▸ Exercise requirements: Extract the items verbatim, beginning at the line that contains "Locate an element on the screen. This" and continuing through the last item, both ends included.

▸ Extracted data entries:

________________

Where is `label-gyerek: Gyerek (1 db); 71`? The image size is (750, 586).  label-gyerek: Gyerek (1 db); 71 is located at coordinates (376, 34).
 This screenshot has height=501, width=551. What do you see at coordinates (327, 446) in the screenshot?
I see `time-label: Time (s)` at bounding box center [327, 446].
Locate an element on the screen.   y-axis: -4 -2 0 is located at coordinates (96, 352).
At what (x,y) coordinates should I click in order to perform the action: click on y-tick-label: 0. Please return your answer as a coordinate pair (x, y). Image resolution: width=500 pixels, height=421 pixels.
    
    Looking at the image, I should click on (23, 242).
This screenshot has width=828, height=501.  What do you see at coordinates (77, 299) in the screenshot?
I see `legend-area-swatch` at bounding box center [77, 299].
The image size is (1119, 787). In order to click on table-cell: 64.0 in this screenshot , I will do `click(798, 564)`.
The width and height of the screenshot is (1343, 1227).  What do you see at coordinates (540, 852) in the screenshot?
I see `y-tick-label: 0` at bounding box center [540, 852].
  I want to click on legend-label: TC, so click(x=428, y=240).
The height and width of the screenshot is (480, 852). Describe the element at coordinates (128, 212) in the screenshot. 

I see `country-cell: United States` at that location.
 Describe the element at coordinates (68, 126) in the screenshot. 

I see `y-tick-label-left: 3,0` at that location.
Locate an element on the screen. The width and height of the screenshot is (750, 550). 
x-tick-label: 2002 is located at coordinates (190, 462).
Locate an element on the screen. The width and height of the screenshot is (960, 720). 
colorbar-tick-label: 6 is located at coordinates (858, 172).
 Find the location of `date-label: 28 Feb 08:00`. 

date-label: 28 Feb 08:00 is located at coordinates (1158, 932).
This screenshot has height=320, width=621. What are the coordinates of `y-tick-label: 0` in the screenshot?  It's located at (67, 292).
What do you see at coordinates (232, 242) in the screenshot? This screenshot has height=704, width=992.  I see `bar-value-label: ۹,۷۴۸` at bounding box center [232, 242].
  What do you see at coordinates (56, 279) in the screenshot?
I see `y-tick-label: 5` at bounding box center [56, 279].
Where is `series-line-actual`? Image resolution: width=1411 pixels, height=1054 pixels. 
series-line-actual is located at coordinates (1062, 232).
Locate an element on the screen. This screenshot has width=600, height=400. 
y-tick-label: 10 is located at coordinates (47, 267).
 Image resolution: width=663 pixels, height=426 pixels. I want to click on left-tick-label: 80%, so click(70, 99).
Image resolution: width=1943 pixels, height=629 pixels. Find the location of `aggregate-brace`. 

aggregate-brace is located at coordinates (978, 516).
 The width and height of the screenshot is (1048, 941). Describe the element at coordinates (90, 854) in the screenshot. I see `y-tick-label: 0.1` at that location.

________________

▸ Task answer:
Locate an element on the screen. This screenshot has width=600, height=400. 
y-tick-label: 10 is located at coordinates (47, 267).
 Image resolution: width=663 pixels, height=426 pixels. I want to click on left-tick-label: 80%, so click(70, 99).
Image resolution: width=1943 pixels, height=629 pixels. Find the location of `aggregate-brace`. 

aggregate-brace is located at coordinates (978, 516).
 The width and height of the screenshot is (1048, 941). Describe the element at coordinates (90, 854) in the screenshot. I see `y-tick-label: 0.1` at that location.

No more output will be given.